An aging merchant of the Middle Ages, sumptuous in his gold and furs but having second thoughts about his soul, would endow a monastery, or perhaps even take the habit himself in his dotage and confer all his properties to the institution that takes him in as a simple friar by way of atonement for his sins of covetousness. Well, Soros isn’t quite ready to go that far, but since religious houses were essentially medieval think tanks, by a quirky logic we might convince ourselves that economic think tanks are the religious houses of our day.

It is difficult to say which is more laughable: Soros’ think tank or the ability of these established, reputable economists of entertaining new ideas. I am reminded of a scene near the end of My Fair Lady (I’m thinking of the musical version with Rex Harrison and Audrey Hepburn). Eliza Doolittle’s father, previously a self-justifying slacker, is headed to a church to marry his common-law wife. He says to Eliza, “Now I’m respectable, she wants to be respectable.” Who doesn’t want to be respectable? Soros wants to be respectable, and to that end, by way of intellectual atonement, he has endowed a think tank. But respectability is a sworn enemy of creative, innovative thinking. True novelty in thinking comes with a willingness to not be respectable. Since think tanks are all involved in an elaborate dance with other entities that both crave and confer respectability, the entry of a think tank in the ranks of the reputable means a systematic cultivation of respectability in all opinions. This is one of the reasons that think tank publications usually read with all the gripping intensity of an editorial written by a committee.

In the Financial Times story, Economists clash on cause of crisis, Chris Giles wrote that, “Many of the world’s top academic economists agreed yesterday that the financial and economic crisis had exposed fatal flaws in their subject and ideas were urgently needed to keep economics relevant. While this represented an unusual consensus, the eminent economic brains lived up to their stereotype by disagreeing on what policies, if any, should be adopted to prevent a repetition.”

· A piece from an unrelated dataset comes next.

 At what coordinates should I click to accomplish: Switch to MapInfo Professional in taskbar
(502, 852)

In any case, and despite any disagreements, they’ve got their ducks all lined up: a think tank, several Nobel laureates, a conference at King’s College Cambridge, and a website. I guess that makes it official. The website has a nice little introductory video with the director, Robert Johnson, George Soros himself, and several others offering soundbites. I was particularly intrigued by the soundbite from Soros. The patron of the new Institute for New Economic Thinking has delivered himself of this nostrum:

“Keynes has really had an insight, but after a while the economics profession rejected it and returned to classical economics, so this became the neoclassical school. And that neoclassical view of markets has become dominant, and this view has proven to be false in the recent financial crisis. So it’s appropriate in looking for new ways in interpreting financial markets the conference should be held where Keynes was teaching.”

This quote is in a short video that you can view by clicking on “Kickoff Conference” and then clicking on “Kicking off INET”

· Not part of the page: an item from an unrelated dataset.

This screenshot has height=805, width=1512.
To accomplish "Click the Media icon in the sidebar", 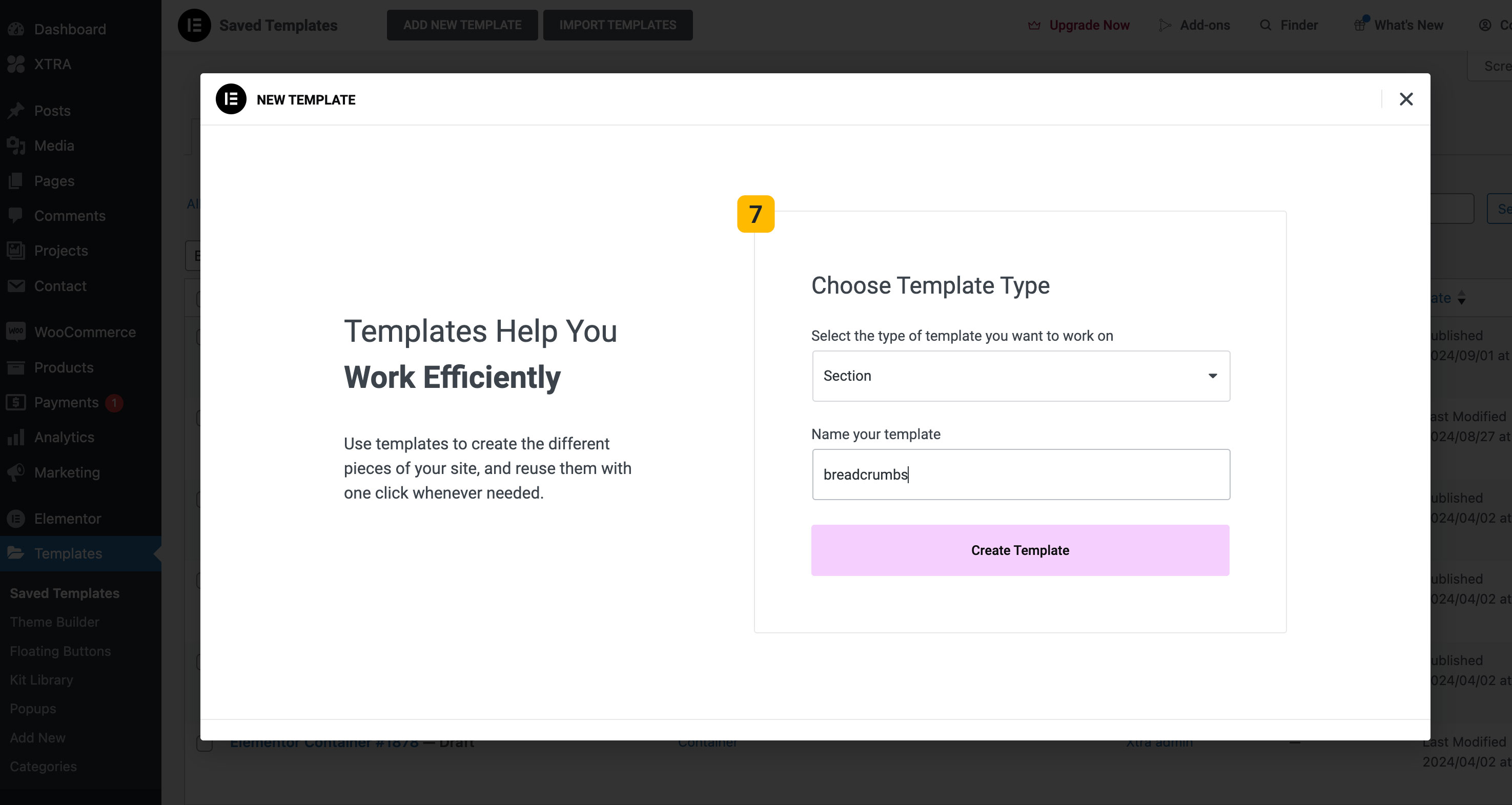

This particular statement resonates with me as I have in this forum several times addressed the idea of historical falsification both left and right. It has become a commonplace on the right that the collapse of the Soviet Union was a decisive historical refutation of Marx, while it has equally become a commonplace on the left that the recent financial crisis was a decisive historical refutation of free markets. While I do not deny the possibility of history falsifying theory, I do not believe that either of these instances are good cases, and neither of them prove the point their advocates wish to prove. I take the collapse of the Soviet Union as proof at tyranny cannot long endure, and the recent financial crisis as proof that irresponsible lending practices cannot long endure.

With apparently sanguine ease, if not sang-froid, the leftists of today overlook Marx’s “falsification” by history, just as the contemporary right will soon overlook the “falsification” of capitalism by history. Recently I was reading the Infinite Thought blog and saw a piece about an upcoming conference on historical materialism. The call for papers reads (in part):

“Notwithstanding repeated invocations of the ‘green shoots of recovery’, the effects of the economic crisis that began in 2008 continue to be felt around the world. While some central tenets of the neoliberal project have been called into question, bank bailouts, cuts to public services and attacks on working people’s lives demonstrate that the ruling order remains capable of imposing its agenda… Whether their focus is the study of the capitalist mode of production’s theoretical and practical foundations, the unmasking of its ideological forms of legitimation or its political negation, we are convinced that a renewed and politically effective Marxism will need to rely on all the resources of critique in the years ahead.”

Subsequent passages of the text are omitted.